A great many tribes thought owls could travel between the worlds of the living and the dead. The Dakota Sioux believed the Burrowing Owl held sway in the underneath—the world below the ground—and also acted as a protector for brave warriors, whereas the Hopi believed this same owl to be a god of the dead and a guardian of fire and keeper of all things underground, even seeds. They called the bird Ko’ko which means “watcher of the dark.”
The Nez Perce believed that owls were both the deceased person and their newly released soul, and the Mojave peoples believed that, after death, one would become an owl as an interim stage, before becoming a water beetle and then, ultimately, pure air. The Navajo were sure that listening to the owl, a man could hear his future.
I’ve loved owls since I was a kid. In high school, I had a Screech owl I’d found for a few years before bringing it to Willowbrook Wildlife Center and having him repatriated to the wild. I was a rather weird knot of contradictions as a teenager and not happy about school at all. I whiled away a lot of hours drawing this owl, Oliver, and he was a good companion for an odd kid who didn’t fit very comfortably into the world yet. I’d chop up lean red meat dipped in egg yolk and he’d fly to my fist across the basement emitting purring cackles and whistles and then he’d turn his head all the way around listening for prey. By this time I also had a couple of genuinely scary-looking but harmless Chuckwalla lizards until one escaped and Oliver ate the poor bastard. What fascinated me was his stillness, his icy quiet and the sense that he was always waiting.
All throughout literature, owls are a symbol of ominous portent. An owl supposedly sang to Nero while Rome burned. Shakespeare is loaded with owls as symbols of plagues, wars and other ill winds, but that is the English—they’re pussies about stuff like that. One of the most lasting myths is the owl being a symbol of wisdom. Which is utter fallacy: even for birds, they’re not particularly smart. They kill themselves flying into shit all of the time. It’s the eyes. They look smart because of the big eyes.
I worked part-time at a pet store, which helped me feed Oliver the mice he ate every day. He had a big wooden box as a cage with a few perches in it, and from time to time, I’d let him fly freely around the basement. There were NO mice in our basement.
A day later he would regurgitate a pellet of fur and tiny bones—a casting—which is how you figure out what they feed on. They will kill and eat as many rodents as are available. They love the fuckers.
I suspect the reason I notice so many more owls around the city now is twofold. One is that now I actually look for them—they’ve probably always been around—and two, rats and mice. This city is a smorgasbord of rodent vermin. A dedicated Barn Owl could pick these fuckers off all day and his only worry would be getting too fat to fly.
The sense most acute in owls is their hearing. Everyone thinks it’s eyesight. Not really. Owls hunt by stealth. Their wings are billowed and silent and their sense of hearing is astonishing.

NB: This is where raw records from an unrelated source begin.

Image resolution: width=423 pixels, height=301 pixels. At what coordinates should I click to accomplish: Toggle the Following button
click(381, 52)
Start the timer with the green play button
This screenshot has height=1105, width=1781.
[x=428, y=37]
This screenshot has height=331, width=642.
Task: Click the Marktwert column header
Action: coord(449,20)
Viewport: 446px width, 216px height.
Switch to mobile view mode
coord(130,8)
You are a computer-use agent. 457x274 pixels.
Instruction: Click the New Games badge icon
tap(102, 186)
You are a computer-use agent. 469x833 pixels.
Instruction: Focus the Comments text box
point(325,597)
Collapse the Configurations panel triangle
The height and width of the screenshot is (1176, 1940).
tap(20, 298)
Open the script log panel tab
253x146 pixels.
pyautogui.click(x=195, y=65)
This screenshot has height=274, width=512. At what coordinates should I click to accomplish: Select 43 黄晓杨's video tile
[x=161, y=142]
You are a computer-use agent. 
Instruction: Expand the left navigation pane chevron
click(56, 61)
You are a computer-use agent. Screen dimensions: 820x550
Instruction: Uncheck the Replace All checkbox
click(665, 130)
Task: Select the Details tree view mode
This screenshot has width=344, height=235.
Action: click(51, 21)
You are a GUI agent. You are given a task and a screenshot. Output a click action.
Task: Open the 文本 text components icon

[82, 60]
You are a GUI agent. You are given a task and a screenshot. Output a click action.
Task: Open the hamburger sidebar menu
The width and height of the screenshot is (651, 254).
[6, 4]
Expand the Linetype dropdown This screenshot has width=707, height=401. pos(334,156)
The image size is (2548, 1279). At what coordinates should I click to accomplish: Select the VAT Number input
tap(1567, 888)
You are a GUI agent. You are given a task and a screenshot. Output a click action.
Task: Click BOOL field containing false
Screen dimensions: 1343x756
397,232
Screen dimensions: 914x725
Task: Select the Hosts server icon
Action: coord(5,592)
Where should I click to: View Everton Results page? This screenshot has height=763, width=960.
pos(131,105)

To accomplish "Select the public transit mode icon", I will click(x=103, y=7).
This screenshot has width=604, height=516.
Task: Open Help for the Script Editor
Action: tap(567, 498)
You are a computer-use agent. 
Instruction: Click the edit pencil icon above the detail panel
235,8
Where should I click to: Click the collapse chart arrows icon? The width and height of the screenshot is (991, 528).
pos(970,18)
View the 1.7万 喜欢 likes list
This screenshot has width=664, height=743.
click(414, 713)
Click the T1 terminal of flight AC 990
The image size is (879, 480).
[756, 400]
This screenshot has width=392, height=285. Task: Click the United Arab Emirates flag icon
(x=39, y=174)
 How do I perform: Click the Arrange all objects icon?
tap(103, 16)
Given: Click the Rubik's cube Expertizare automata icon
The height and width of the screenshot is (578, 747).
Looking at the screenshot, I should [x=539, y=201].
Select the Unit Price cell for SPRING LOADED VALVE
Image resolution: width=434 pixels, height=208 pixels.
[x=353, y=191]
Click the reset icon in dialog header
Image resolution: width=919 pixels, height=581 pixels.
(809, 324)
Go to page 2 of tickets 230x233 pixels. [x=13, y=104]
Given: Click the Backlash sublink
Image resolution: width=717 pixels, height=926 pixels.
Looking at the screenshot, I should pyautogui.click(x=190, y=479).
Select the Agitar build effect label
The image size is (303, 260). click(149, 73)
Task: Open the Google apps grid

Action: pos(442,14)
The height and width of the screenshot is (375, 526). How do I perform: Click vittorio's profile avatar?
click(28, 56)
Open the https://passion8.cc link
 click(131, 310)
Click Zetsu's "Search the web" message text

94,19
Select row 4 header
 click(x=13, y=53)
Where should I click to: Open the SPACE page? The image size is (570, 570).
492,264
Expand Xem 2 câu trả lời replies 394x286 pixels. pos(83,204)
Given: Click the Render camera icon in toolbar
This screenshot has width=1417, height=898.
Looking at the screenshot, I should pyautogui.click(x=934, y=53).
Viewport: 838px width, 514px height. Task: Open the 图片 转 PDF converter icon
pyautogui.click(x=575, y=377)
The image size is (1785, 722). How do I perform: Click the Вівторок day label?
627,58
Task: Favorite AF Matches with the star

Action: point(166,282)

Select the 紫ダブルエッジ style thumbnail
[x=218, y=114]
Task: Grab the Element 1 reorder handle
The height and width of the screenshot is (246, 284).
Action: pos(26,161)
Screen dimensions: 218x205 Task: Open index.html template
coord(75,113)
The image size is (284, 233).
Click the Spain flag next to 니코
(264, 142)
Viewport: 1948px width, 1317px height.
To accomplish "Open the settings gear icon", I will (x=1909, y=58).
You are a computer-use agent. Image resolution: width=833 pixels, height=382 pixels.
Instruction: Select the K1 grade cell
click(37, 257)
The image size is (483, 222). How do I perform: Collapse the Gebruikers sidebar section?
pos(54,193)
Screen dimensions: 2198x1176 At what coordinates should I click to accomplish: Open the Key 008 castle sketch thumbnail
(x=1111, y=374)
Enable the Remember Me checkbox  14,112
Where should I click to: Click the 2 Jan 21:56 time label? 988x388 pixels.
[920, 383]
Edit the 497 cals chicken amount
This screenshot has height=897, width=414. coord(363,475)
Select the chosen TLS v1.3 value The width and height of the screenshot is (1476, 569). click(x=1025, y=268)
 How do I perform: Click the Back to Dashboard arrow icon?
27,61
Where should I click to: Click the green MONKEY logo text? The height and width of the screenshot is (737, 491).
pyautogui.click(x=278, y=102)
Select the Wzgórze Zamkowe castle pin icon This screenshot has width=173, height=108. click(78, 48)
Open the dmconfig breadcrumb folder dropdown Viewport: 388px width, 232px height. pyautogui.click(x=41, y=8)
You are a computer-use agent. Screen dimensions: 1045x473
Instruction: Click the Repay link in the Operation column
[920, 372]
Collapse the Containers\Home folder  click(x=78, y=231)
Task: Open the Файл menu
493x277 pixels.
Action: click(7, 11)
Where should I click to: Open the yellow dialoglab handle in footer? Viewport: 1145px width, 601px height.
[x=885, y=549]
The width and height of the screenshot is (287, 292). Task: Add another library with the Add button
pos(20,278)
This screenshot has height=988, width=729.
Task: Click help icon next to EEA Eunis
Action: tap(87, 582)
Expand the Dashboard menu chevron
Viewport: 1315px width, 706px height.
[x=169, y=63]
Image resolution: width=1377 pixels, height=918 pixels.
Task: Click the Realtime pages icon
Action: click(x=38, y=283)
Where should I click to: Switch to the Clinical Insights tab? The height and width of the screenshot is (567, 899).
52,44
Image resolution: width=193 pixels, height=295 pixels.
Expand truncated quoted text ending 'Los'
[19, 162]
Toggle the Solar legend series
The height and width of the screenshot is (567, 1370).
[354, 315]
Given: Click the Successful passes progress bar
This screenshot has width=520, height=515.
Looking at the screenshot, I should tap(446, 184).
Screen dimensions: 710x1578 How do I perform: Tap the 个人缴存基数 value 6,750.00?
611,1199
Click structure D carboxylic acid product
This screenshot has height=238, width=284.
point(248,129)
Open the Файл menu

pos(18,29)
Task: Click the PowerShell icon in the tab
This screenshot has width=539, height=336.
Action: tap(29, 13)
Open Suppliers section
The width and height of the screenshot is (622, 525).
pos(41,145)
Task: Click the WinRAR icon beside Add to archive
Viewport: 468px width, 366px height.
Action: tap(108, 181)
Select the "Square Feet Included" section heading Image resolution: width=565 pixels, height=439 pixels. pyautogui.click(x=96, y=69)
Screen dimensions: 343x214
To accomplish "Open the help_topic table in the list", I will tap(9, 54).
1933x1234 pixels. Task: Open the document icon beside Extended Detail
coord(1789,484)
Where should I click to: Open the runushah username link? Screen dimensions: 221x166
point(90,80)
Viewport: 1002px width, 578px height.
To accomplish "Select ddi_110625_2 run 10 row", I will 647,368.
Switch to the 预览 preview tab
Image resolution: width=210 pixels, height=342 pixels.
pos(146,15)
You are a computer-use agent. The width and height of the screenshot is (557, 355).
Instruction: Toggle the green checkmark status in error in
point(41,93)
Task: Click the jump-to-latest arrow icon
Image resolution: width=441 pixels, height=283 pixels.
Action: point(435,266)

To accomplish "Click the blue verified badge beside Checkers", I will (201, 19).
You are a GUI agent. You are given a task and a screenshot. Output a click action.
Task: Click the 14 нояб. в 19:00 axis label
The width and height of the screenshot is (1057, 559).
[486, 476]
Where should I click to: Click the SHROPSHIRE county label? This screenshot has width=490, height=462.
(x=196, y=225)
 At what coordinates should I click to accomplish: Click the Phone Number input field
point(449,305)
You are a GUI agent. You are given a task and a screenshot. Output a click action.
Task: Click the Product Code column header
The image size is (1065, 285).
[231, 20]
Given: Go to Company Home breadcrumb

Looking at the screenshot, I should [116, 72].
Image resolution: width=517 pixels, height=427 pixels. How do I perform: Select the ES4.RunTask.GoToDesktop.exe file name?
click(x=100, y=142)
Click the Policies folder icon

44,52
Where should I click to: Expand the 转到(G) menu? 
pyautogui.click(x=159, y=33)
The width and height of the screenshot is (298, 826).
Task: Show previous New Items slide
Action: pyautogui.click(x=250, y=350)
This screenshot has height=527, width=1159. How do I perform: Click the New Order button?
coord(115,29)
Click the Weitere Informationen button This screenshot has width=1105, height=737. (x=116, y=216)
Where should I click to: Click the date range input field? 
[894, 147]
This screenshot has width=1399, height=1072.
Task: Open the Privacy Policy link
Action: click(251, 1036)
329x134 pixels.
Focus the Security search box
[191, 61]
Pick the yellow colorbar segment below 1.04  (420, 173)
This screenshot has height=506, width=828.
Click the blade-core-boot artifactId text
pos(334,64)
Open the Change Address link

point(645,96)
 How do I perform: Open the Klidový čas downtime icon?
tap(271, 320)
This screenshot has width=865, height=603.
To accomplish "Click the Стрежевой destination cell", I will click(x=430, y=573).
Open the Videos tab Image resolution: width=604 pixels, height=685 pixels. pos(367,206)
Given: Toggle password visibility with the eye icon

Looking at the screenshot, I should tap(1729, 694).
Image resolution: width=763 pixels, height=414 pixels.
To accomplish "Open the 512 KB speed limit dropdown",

Last winter, I missed an opportunity to see a Snowy Owl up around Montrose. This is an owl that usually has no business being south of the Arctic Circle, but given climate change and a paucity of food, they’ve had to forage much further south to feed themselves. Global warming has affected almost all species of bird’s migration paths and destinations so much so that lately South American birds have been spotted here in Illinois and Japanese Robins in the western states.
There is an owl that I see in Ukrainian Village once in a while. It’s a Short-eared Owl, and I wonder what he is doing here. I’ve only ever seen this kind of owl around open fields before. I guess, like us, they go where the food is.
I’ve seen a lot of Great Horned Owls in the city. Logan Square, with its bounty of old-growth trees, is lousy with them, and it is a good environment for them—all of the rodents they can eat.
The truth is, once you look for them, you begin to notice them, mostly at dusk and dawn, when they hunt. Our night watchmen.